François a dû apprendre à cultiver d’autres produits comme les bananes et les ignames. Il est également éleveur de bétail et producteur de charbon de bois, mais il dit qu’il ne récolte pas autant de récompenses que son père en produisant des milliers d’oranges douces chaque année. L’homme de 46 ans attribue cette perte à une maladie qui a anéanti les orangers dans le nord d’Haïti, une région connue pour cultiver les oranges les plus douces du pays. La maladie bactérienne, Citrus Huanglongbing, est présente en Haïti depuis au moins une décennie. Il n’y a pas de remède, mais il existe des moyens de le contrôler, ce pour quoi les agriculteurs disent avoir besoin d’aide alors qu’ils subissent la perte de leurs plantations d’orangers et de leurs revenus.

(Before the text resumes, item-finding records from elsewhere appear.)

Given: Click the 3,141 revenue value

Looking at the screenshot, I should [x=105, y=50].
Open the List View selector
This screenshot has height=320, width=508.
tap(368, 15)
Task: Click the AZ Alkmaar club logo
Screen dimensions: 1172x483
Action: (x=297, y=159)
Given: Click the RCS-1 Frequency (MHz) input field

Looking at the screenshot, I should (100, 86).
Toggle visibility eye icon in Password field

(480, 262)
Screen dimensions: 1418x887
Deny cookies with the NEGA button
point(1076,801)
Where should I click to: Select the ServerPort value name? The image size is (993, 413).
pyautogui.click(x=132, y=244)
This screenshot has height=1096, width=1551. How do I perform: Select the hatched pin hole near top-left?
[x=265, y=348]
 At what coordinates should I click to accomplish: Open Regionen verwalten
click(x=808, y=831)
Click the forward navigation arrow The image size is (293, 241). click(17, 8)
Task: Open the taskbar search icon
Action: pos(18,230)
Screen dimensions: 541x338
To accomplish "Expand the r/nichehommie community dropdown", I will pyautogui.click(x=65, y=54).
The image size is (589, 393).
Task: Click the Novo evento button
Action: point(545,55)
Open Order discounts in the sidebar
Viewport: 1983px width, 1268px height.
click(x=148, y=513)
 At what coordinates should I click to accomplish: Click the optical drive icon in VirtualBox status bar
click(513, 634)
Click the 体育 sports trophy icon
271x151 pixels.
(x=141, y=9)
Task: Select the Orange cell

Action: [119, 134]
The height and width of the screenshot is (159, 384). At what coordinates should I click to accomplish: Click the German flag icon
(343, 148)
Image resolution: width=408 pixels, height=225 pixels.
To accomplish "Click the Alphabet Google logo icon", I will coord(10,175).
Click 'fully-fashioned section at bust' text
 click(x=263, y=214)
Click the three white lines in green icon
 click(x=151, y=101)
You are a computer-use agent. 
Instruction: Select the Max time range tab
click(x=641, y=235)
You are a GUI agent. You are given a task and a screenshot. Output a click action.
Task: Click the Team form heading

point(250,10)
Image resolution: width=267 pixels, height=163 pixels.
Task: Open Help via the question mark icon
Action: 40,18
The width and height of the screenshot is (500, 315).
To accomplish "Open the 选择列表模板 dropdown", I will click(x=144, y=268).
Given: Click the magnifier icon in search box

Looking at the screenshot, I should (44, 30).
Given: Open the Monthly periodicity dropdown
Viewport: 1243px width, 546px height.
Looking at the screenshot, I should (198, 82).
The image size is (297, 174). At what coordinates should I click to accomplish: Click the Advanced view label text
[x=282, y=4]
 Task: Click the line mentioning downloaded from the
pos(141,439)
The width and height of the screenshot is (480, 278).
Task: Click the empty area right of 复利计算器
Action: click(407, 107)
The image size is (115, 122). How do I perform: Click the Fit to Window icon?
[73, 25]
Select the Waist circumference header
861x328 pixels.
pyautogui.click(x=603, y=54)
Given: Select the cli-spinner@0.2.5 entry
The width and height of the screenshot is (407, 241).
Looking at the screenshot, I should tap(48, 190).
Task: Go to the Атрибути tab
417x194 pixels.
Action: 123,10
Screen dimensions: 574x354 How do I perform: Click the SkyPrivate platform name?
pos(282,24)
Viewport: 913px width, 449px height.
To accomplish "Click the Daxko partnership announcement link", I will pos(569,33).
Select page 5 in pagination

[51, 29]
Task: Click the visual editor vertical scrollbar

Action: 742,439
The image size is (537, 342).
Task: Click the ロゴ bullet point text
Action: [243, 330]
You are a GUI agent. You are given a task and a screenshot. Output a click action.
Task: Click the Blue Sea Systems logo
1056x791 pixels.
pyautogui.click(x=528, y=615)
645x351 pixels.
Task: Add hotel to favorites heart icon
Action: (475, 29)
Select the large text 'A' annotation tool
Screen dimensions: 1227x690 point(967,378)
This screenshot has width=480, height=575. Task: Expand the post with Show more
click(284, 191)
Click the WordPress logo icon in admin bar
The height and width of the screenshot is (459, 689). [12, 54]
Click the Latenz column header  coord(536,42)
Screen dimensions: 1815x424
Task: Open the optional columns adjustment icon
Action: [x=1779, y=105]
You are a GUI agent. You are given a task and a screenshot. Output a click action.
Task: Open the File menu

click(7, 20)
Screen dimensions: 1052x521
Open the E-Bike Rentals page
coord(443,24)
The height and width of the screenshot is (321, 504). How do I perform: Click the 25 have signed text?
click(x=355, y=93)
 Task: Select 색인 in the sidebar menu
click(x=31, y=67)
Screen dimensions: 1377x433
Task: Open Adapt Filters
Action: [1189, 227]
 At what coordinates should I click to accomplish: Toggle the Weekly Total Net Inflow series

Alors que les Haïtiens sont aux prises avec une insécurité alimentaire croissante, la diminution de l’offre d’oranges douces affecte l’économie et les pousse à consommer des produits importés de plus en plus chers. L’agriculture contribue à hauteur de milliards de dollars à l’économie haïtienne, avec un cinquième de la main-d’œuvre du pays employée dans ce secteur. Les fruits se classent au deuxième rang des exportations d’Haïti vers les États-Unis, l’un de ses plus grands partenaires commerciaux, et la maladie a empêché les agriculteurs de la région de récolter les bénéfices de la demande internationale pour ses fruits et les bénéfices qui l’accompagnent.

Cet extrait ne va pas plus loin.